Dr Bridget Webb

Professional biography

Bridget's research interests lie in the overlap of design theory and graph theory, where her interest in the symmetry of objects also leads to the study of automorphisms and permutation groups. Most of her research falls under the following three headings: 

• Infinite designs
• Latin squares
• Combinatorial designs.

Infinite designs

Most work on design theory has an implicit (if not explicit) assumption of finiteness; removing this assumption leads to topics in infinite design theory, which, although part of set theory, is very combinatorial in nature. Infinite designs are particularly interesting because many ideas and techniques from finite design theory may be applied with only minor modifications where necessary, yet in other ways they behave very differently to finite designs. Bridget has published several papers on infinite designs, including one, written jointly with Prof.
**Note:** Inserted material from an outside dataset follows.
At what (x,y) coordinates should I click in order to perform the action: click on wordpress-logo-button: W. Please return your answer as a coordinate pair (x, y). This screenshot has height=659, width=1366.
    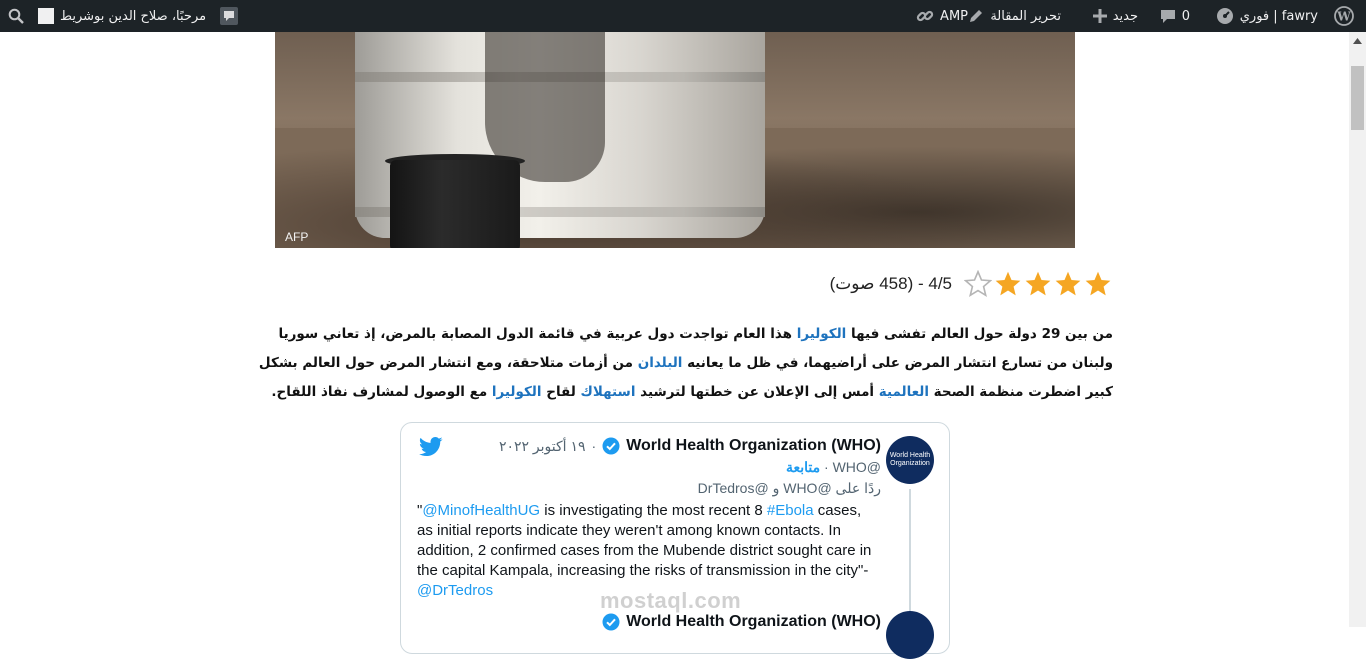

Peter Cameron (QMUL), that gives the definitive definition. 

Latin squares

Latin squares are ubiquous structures which have recently gained much public interest through the popularity of Sudoku, which are one particular type of Latin square. Despite centuries of study, there are still surprisingly many basic problems remaining unanswered. 

Combinatorial designs

Work in design theory includes research on permutations and automorphisms of designs, configurations in designs, Steinr triple systems and graph decompositions.

Current work involves countably infinite homogeneous Steiner triple systems and subsystems of Netto triple systems.